Uber and Lyft Could Have the Biggest Impact in the South

This post originally appeared on Business Insider

Southern US metro areas present the biggest opportunity for Uber and Lyft to change your life. In a big report out Tuesday morning, Morgan Stanley analysts Michael Zezas and Adam Jonas look at the impact the proliferation of services like Uber and Lyft could eventually have on municipalities — and municipal financing — across the US.

Among many arguments the report makes, the most interesting is that Southern US cities are ripe for the biggest disruption amid increasing adoption of ride-sharing services like Uber and Lyft. So instead of getting in your car and driving to work, or replicating the Northeast commuting experience of driving or walking to a train and heading into the city, more sprawling metros could enact large-scale, commuter-targeted versions of what is basically Uber Pool — Uber's "carpool" option where you set a pick-up and destination and your driver is able to make pick-ups and drop-offs along the way.

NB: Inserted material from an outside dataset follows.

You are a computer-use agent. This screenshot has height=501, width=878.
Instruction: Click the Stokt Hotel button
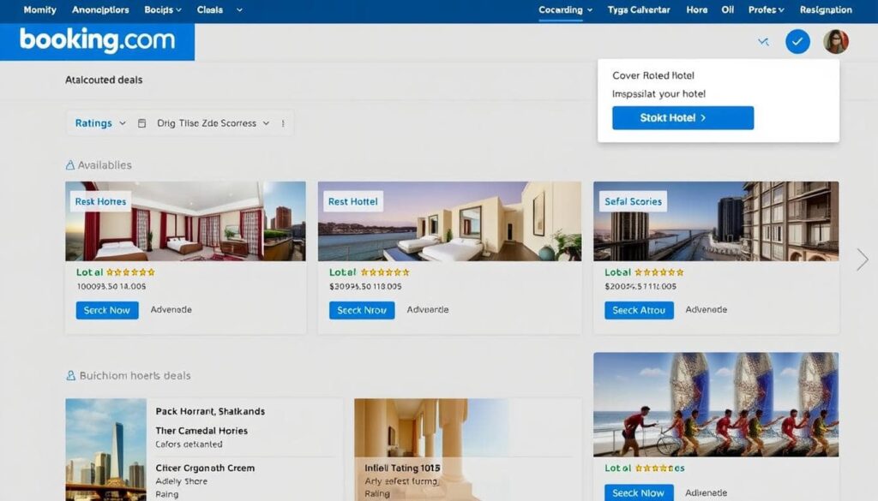(x=682, y=117)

The potential candidates for this kind of investment and experiment, according to Morgan Stanley's list, include Southern metros like Birmingham, Alabama; Nashville, Tennessee; Houston, and Atlanta:

screen_shot_20160531_at_12.42.29_pm

Morgan Stanley

These cities, the firm writes, are more likely to see benefits from increasing investment in developing networks of ride-sharing services rather than more common infrastructure investments like commuter rail lines. They possess the right density and a relative lack of methods of commuting other than driving.

Morgan Stanley notes that for each dollar spent on highways, governments at the federal, state, and local levels spend about 40 cents on mass transit projects (read: railways), totaling about $65 billion each year.

But 75% of Americans drive themselves to work, meaning there's a clear gap between infrastructure funding and infrastructure use.

Not only is investing in infrastructure that improves the ride-sharing experience within a metro area likely more beneficial to existing resident habits than building commuter rail lines, there's also a chance for more economically efficient investments given the relatively lower cost of maintenance for roads compared to railways and airports:

screen_shot_20160531_at_1.17.32_pm

Morgan Stanley

Here's Morgan Stanley's hypothetical:

In this scenario, autonomous vehicles provided by shared mobility companies increase the usage of other transportation methods. Travelers, no longer having to worry about the 'last mile' after arriving at a major transportation hub, embrace 'just in time' pick-ups as shared mobility companies analyze demand and adjusted resources real time to transportation hubs for fast, cheap, and almost always there availability just as you arrive.
Cities that currently have little tangible mass transit infrastructure provide subsidized accounts for shared services to low income and disabled travelers, saving significant costs over running their own local systems but maintaining the positive social externalities that come with public transit.
With less need to fund traditional mass transit, capital is diverted to roadways, as states and cities revamp old roads or build new ones to keep up with the increase in autonomous vehicles and, over time, the need to integrate vehicle to infrastructure communication. Artery roads with automated intersections lead to less foot traffic, leading to fewer stops and storefronts along roads. Residential, shopping, and commercial districts become segregated and strategically placed destinations dictated by zoning.

So imagine a future metro area with hubs of walkable, dense residential and shopping districts connected by easily-traversed spokes full of on-demand, self-driving cars to bring you "off campus."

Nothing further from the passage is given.